Gauntlet, a financial-risk modeling platform for crypto lending, raised a new round of funding that pushed its valuation to $1 billion.
The $23.8 million Series B round was led by Ribbit Capital, the company said in a statement Monday. Existing investors including Polychain Capital and Paradigm also participated.
Tarun Chitra co-founded Gauntlet in 2018 after about five years at D.E. Shaw Research, the firm led by the billionaire and hedge fund founder David Shaw, and two years at the high-frequency trading company Vatic Labs. He began Gauntlet after consulting with a group of clients whose platforms became decentralized-finance protocols, where smart contracts automatically execute trades without an intermediary. Gauntlet has 32 employees, mainly in New York City.
Gauntlet’s product is akin to running a “stress test” to ensure financial institutions aren’t taking on excessive risks, but on a continuous basis for DeFi platforms, Chitra said. It runs algorithms using data from cryptocurrency exchanges to help DeFi companies decide optimal lending and collateral levels.
His clients include two of the biggest DeFi protocols — Aave and Compound. The companies each pay Gauntlet more than $5 million a year, according to their voting disclosures.
“The data processing is just strictly getting harder,” Chitra said. “We’re trying to invest in our platform, make sure it scales to as many chains as possible.”

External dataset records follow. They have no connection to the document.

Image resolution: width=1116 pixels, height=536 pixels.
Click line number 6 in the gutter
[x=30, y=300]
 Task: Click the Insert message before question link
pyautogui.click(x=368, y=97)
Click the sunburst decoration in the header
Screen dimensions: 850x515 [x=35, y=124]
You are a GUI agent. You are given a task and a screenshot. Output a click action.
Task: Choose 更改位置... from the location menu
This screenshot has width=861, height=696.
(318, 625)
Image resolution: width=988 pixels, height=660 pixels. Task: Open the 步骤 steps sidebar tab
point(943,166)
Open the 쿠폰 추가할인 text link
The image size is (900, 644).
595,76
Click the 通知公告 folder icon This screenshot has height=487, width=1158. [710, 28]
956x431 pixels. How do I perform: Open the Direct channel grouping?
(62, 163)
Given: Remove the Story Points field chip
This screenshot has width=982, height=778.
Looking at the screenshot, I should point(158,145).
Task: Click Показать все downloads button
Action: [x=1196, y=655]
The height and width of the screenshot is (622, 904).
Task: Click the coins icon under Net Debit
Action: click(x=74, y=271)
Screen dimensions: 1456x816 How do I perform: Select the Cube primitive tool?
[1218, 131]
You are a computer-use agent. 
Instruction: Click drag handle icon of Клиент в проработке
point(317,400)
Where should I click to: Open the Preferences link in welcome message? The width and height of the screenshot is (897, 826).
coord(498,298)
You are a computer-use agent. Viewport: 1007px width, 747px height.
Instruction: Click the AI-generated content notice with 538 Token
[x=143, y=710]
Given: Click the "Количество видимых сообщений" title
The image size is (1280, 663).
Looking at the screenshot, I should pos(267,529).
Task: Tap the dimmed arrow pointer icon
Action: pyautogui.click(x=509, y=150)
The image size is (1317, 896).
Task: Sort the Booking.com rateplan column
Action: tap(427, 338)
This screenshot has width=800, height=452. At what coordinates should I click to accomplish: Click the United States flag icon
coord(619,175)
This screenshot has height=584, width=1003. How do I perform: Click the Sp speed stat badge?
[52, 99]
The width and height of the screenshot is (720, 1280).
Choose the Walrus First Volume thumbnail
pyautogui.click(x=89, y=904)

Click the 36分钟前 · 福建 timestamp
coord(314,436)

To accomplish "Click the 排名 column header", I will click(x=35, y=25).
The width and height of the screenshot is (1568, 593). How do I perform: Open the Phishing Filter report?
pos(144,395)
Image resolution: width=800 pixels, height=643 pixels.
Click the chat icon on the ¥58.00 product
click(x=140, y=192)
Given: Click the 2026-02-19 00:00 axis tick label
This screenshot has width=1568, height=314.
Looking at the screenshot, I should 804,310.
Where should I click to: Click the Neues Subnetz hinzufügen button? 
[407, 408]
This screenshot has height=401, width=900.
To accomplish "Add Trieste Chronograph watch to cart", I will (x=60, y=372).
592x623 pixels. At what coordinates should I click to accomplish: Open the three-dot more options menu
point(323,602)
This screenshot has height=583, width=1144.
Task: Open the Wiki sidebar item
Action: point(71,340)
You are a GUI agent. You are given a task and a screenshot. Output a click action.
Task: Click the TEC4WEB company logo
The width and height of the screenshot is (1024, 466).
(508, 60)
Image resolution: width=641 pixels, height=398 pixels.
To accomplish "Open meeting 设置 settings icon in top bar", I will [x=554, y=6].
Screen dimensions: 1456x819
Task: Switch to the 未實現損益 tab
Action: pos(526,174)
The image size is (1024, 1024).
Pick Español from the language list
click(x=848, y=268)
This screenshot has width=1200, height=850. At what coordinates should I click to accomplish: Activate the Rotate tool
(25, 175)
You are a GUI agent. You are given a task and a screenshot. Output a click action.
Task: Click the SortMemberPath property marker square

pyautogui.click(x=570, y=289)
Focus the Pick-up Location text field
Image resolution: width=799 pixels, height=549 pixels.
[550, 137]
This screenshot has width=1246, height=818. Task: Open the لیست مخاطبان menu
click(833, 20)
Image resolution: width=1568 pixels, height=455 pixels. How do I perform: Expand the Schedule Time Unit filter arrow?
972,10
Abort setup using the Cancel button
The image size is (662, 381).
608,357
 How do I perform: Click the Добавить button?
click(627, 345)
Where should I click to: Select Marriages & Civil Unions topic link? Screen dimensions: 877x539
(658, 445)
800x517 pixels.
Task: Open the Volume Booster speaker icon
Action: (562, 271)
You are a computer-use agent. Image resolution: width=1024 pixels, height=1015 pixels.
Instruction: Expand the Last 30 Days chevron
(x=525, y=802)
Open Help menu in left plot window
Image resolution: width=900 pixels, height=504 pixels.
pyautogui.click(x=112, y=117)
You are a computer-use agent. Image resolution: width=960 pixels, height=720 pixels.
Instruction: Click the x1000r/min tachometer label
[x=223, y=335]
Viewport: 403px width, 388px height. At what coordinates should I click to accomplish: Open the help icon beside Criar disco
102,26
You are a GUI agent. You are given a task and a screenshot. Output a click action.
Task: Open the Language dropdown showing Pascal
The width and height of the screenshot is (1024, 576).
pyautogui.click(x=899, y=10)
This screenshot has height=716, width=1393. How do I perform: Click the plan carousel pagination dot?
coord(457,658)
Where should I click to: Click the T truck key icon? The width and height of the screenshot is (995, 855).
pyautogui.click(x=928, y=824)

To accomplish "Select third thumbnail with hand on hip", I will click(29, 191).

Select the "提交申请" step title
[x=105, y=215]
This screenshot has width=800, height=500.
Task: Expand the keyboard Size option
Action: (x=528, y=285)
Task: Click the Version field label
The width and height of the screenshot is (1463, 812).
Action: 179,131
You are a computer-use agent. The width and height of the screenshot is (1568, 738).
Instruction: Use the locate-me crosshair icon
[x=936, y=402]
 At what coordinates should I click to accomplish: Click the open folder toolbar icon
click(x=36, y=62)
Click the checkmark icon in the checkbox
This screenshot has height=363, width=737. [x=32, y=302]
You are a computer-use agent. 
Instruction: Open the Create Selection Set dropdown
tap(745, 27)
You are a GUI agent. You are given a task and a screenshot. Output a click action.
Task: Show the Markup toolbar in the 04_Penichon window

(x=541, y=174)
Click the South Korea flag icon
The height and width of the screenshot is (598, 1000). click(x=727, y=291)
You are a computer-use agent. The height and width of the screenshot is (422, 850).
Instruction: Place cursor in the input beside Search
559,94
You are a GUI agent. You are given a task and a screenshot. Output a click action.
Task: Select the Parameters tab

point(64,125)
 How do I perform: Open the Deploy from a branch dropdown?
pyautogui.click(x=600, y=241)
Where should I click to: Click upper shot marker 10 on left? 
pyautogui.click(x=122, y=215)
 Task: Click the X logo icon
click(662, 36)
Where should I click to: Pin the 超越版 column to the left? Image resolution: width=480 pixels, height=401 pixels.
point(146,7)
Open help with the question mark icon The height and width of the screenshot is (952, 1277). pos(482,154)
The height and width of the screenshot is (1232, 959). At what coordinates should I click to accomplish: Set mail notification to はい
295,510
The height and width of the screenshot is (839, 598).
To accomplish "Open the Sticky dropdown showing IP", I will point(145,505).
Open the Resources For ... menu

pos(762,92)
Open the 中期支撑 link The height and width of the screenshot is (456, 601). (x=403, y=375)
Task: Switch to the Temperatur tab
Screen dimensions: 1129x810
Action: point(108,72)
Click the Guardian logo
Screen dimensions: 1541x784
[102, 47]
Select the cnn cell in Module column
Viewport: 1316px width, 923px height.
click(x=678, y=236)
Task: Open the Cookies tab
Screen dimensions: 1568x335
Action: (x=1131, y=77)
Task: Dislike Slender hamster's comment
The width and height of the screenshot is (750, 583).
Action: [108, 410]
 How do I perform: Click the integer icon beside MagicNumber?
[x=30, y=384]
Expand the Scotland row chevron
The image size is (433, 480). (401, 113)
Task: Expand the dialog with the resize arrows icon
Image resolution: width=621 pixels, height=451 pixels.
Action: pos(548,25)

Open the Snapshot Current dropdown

Gauntlet plans to use the funding for hiring and expansion into new client categories, including gaming.
Crypto-analytics firms have been popular with venture investors. Last month, Dune Analytics said it reached unicorn status after raising a $69.4 million round led by Coatue.
Another blockchain-analytics firm, Nansen, raided $75 million in December from investors including Accel, GIC and Andreessen Horowitz.
The demand for analytics firms such as Gauntlet also comes with the rise of DeFi, a crypto Wild West where investors sometimes can find double-digit interest rates.
“Some parts of DeFi will advertise very high yields,” Chitra said. “They don’t tell you where the yield is coming from, and you can only figure it out by analyzing the users and the mechanism involved. When we work with a protocol, we do as much diligence on them as they do on us.”